To understand the danger of the current narrative, one must look at what citizenship truly means. Historically, subjects owe blind allegiance to a monarch or an authoritarian state; their duty is to obey, endure and remain silent.

Citizens, by contrast, are shareholders in the republic. Their rights are not generous concessions handed down by the government of the day; they are constitutional guarantees. When citizens complain about corruption, environmental degradation, or institutional decay they are exercising a core democratic function.

The right to criticise power without fear of retaliation is the boundary line between a free society and an authoritarian one. When we strip away the right to complain, or when we socially penalise those who do, we slide backward from a robust democracy into a feudal mindset where the public is expected to display obsequious gratitude for basic state duties.

The most insidious weapon used by political influencers today is the weaponisation of patriotism. Critics are frequently accused of “hurting Malta” or damaging its reputation abroad, particularly when local systemic failures reach European or international forums. This is a classic authoritarian inversion: it shifts the blame from the officials who commit the wrongdoing to the citizens who expose it.

There is a profound difference between a chauvinistic, blind nationalism and an honest, progressive patriotism.

We possess an inalienable right to criticise our government without fear- Michelle Attard Tonna

Blind nationalism demands uncritical adulation of the flag, hiding systemic flaws under a veneer of superficial pride. It insists that to love Malta is to stay silent about its wounds.

Progressive patriotism, however, recognises that true love for one’s country means holding it to the highest possible standard. You do not complain because you hate your country; you complain because you know it is capable of better and because you refuse to see its potential squandered. A citizen who demands clean air and seas, transparent institutions and the rule of law is fighting for Malta, not against it.

Conversely, the political actors who gaslight the public by equating civic complaints with a “nagging spouse” are attempting to domesticate the electorate. By trivialising dissent as mere emotional instability or irrational nagging, they attempt to rob civic complaints of their political legitimacy.
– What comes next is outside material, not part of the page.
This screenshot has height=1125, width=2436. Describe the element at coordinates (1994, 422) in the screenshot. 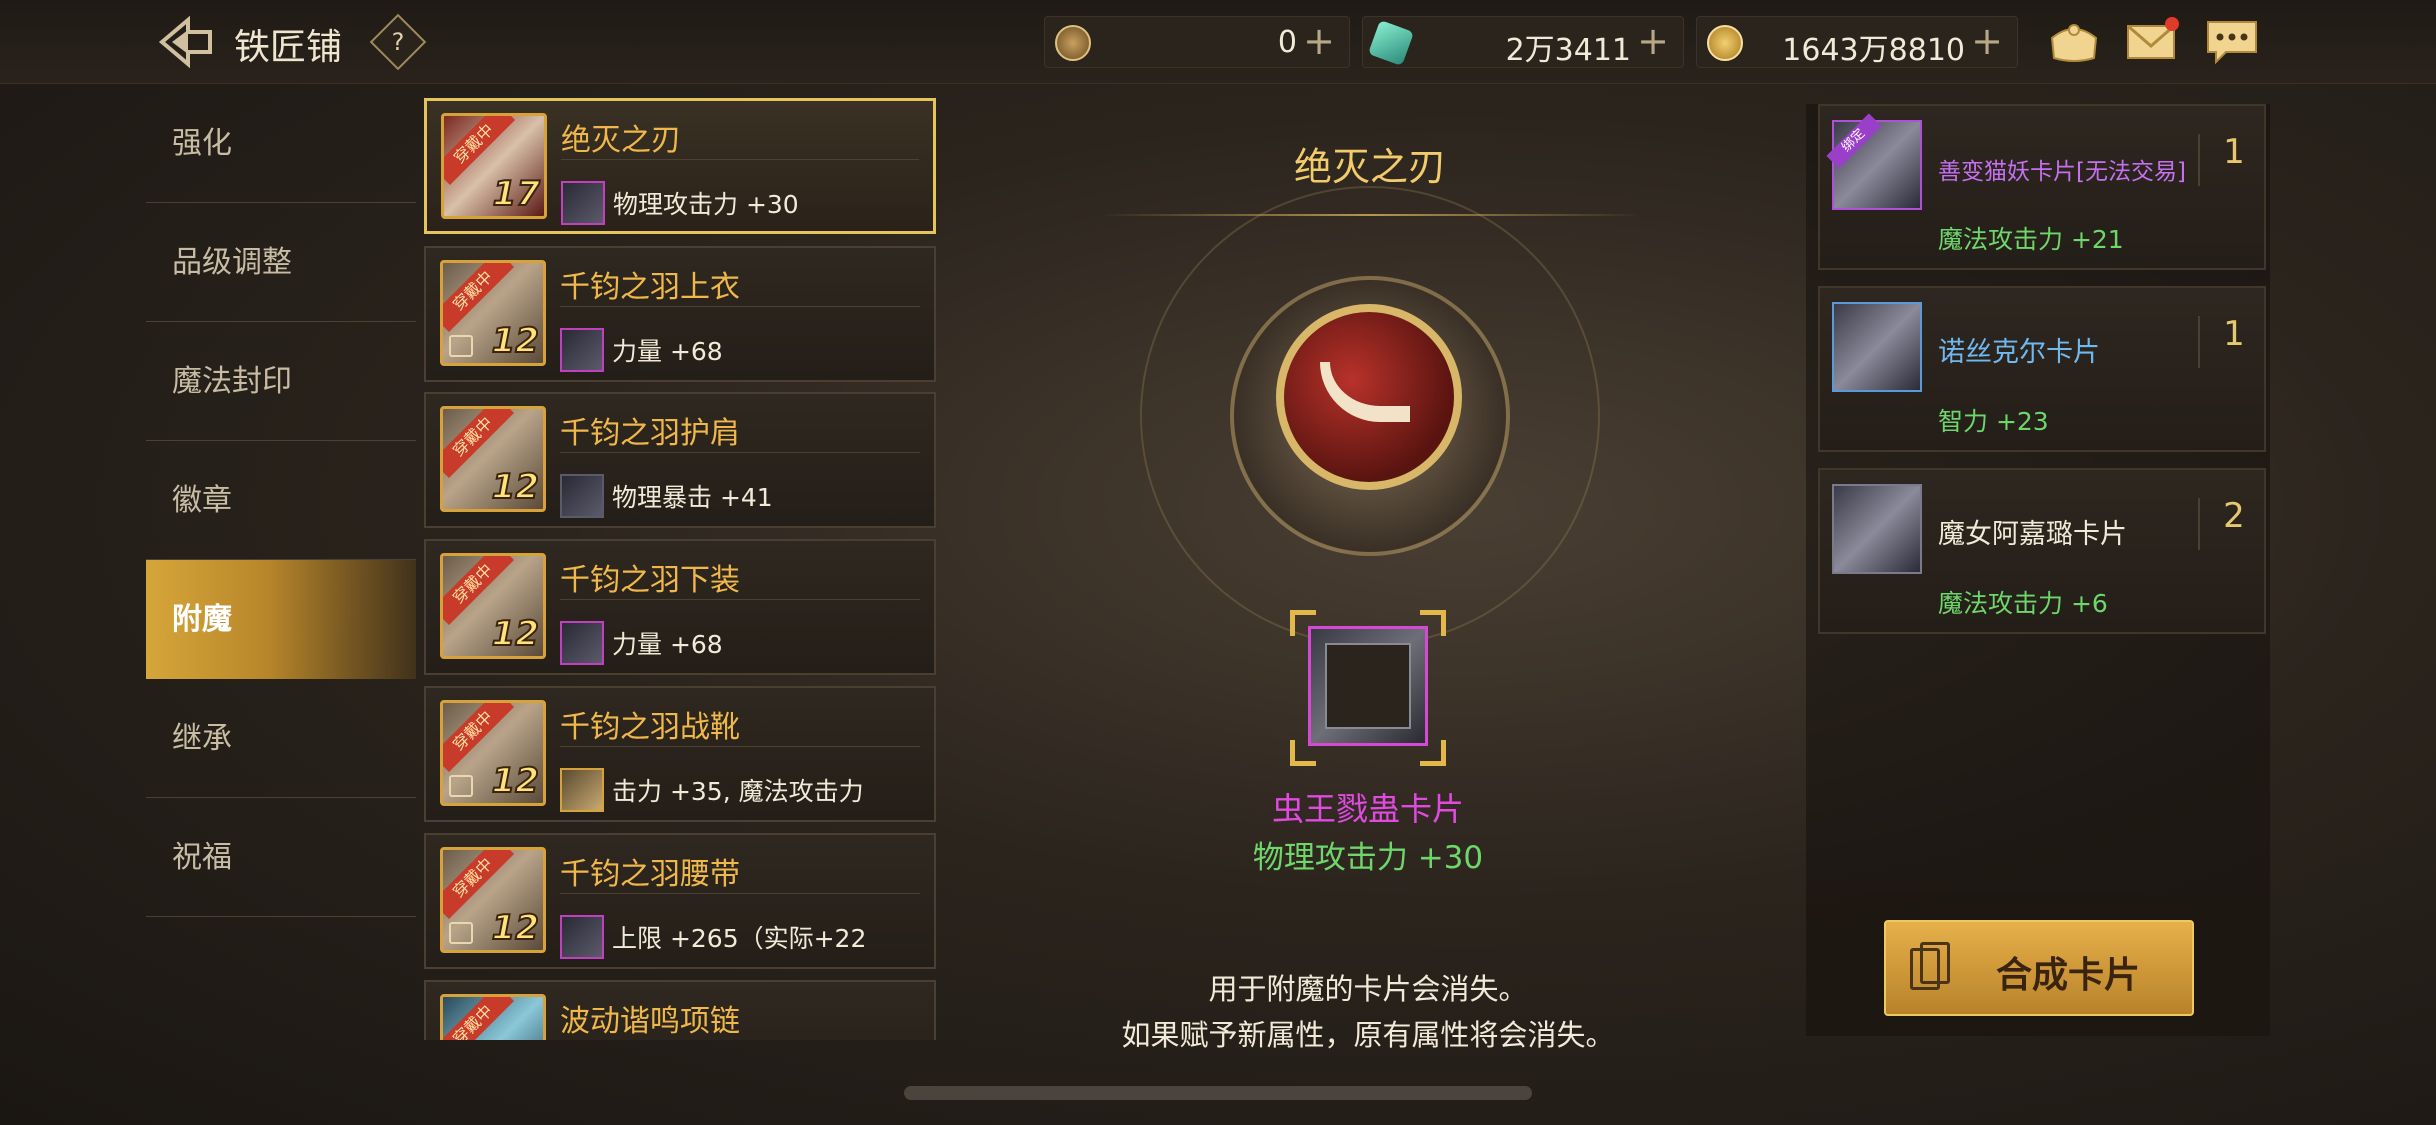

It is a deeply patronising strategy designed to make the average citizen feel isolated, embarrassed and, ultimately, silenced.

When political influencers successfully normalise the harassment and ridicule of critics, the civic space shrinks. When a society falls silent, democracy begins to fail.

Institutional checks and balances collapse because there is no public pressure to sustain them.

Furthermore, democracy fundamentally requires ‘the legitimacy of the loser’. In a healthy democratic ecosystem, those who lose an election do not lose their voice or their right to participate in the civic life of the nation. They remain an essential counterweight to the power of the executive.

When the ruling narrative frames the political opposition or independent civil society as inherently illegitimate, traitorous, or destructive, the democratic consensus breaks down. Democracy ceases to be a shared project and, instead, becomes a winner-take-all warfare where the winners rule with impunity and the losers are expected to vanish from public view.

Complaining is an engine of social progress. Throughout history, every major expansion of human rights, environmental protection and workers’ rights began as a complaint by a group of people who refused to accept the status quo. If workers had not complained about exploitation, we would not have the five-day workweek. If activists had not complained about institutional bias, civil liberties would be non-existent.

On the local front, numerous battles were won because of activists and ordinary citizens who resolutely refused to accept the status quo. A prominent example is the hard-fought campaign for Manoel Island, which, through years of public pressure, protests and civic defiance was eventually returned back to the people as a safeguarding of public space.

Similarly, the relentless public demand for justice following the tragic death of Jean Paul Sofia forced the government to concede to a full public inquiry. This demonstrated that collective grief and vocal insistence on institutional accountability can dismantle administrative resistance and drive systemic change.

We must reject the narrative that docility equals loyalty. When a political influencer or partisan operative attempts to silence a critic by calling them a chronic contrarian or a traitor to the nation, the public must see it for what it is: a sign of weakness from those in power. They ridicule complaints because they fear the accountability that complaints inevitably demand.

Malta belongs to its citizens, not to its politicians or their media echoes. Reclaiming our right to complain loudly, constructively, and without fear, is not an act of negativity. It is an act of profound hope. It is the assertion that our country deserves integrity, beauty and justice and that we, as citizens, will settle for nothing less.

Michelle Attard Tonna is an associate professor at the Faculty of Education, University of Malta.